PROBLEM STATEMENT =
Rewrite the records below, putting "desktop assistant" wherever "computer-use agent" occurs and keeping everything else the same.

Entries taken from a collection:

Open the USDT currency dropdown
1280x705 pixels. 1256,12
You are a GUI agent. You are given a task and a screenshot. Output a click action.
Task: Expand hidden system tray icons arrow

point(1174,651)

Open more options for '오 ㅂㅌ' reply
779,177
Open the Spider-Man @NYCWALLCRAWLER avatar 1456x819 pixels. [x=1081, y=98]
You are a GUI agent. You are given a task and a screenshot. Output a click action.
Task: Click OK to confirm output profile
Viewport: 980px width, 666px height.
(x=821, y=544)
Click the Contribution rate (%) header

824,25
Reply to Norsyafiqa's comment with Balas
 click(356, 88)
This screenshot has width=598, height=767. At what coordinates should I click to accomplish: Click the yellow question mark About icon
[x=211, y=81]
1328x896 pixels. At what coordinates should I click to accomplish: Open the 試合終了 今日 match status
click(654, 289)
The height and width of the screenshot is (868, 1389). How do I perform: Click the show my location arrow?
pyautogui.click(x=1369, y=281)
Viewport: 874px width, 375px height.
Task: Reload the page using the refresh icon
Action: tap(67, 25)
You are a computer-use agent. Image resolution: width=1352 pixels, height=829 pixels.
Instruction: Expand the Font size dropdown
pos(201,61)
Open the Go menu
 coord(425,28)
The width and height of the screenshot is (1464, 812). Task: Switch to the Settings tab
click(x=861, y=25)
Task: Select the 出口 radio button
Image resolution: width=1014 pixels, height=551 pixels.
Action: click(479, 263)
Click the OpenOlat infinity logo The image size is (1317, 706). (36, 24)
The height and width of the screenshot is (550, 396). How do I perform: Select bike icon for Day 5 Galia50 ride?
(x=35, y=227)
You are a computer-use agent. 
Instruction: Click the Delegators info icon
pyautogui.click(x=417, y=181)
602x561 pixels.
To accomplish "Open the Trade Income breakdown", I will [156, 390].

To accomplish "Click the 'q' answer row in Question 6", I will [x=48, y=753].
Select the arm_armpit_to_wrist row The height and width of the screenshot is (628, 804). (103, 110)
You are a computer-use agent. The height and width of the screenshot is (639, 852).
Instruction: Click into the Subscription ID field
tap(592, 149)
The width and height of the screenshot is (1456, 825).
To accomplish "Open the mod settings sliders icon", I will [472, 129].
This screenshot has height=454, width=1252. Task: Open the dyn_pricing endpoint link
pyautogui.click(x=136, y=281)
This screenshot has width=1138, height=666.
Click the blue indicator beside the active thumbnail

TASK OUTPUT =
Open the USDT currency dropdown
1280x705 pixels. 1256,12
You are a GUI agent. You are given a task and a screenshot. Output a click action.
Task: Expand hidden system tray icons arrow

point(1174,651)

Open more options for '오 ㅂㅌ' reply
779,177
Open the Spider-Man @NYCWALLCRAWLER avatar 1456x819 pixels. [x=1081, y=98]
You are a GUI agent. You are given a task and a screenshot. Output a click action.
Task: Click OK to confirm output profile
Viewport: 980px width, 666px height.
(x=821, y=544)
Click the Contribution rate (%) header

824,25
Reply to Norsyafiqa's comment with Balas
 click(356, 88)
This screenshot has width=598, height=767. At what coordinates should I click to accomplish: Click the yellow question mark About icon
[x=211, y=81]
1328x896 pixels. At what coordinates should I click to accomplish: Open the 試合終了 今日 match status
click(654, 289)
The height and width of the screenshot is (868, 1389). How do I perform: Click the show my location arrow?
pyautogui.click(x=1369, y=281)
Viewport: 874px width, 375px height.
Task: Reload the page using the refresh icon
Action: tap(67, 25)
You are a desktop assistant. Image resolution: width=1352 pixels, height=829 pixels.
Instruction: Expand the Font size dropdown
pos(201,61)
Open the Go menu
 coord(425,28)
The width and height of the screenshot is (1464, 812). Task: Switch to the Settings tab
click(x=861, y=25)
Task: Select the 出口 radio button
Image resolution: width=1014 pixels, height=551 pixels.
Action: click(479, 263)
Click the OpenOlat infinity logo The image size is (1317, 706). (36, 24)
The height and width of the screenshot is (550, 396). How do I perform: Select bike icon for Day 5 Galia50 ride?
(x=35, y=227)
You are a desktop assistant. 
Instruction: Click the Delegators info icon
pyautogui.click(x=417, y=181)
602x561 pixels.
To accomplish "Open the Trade Income breakdown", I will [156, 390].

To accomplish "Click the 'q' answer row in Question 6", I will [x=48, y=753].
Select the arm_armpit_to_wrist row The height and width of the screenshot is (628, 804). (103, 110)
You are a desktop assistant. The height and width of the screenshot is (639, 852).
Instruction: Click into the Subscription ID field
tap(592, 149)
The width and height of the screenshot is (1456, 825).
To accomplish "Open the mod settings sliders icon", I will [472, 129].
This screenshot has height=454, width=1252. Task: Open the dyn_pricing endpoint link
pyautogui.click(x=136, y=281)
This screenshot has width=1138, height=666.
Click the blue indicator beside the active thumbnail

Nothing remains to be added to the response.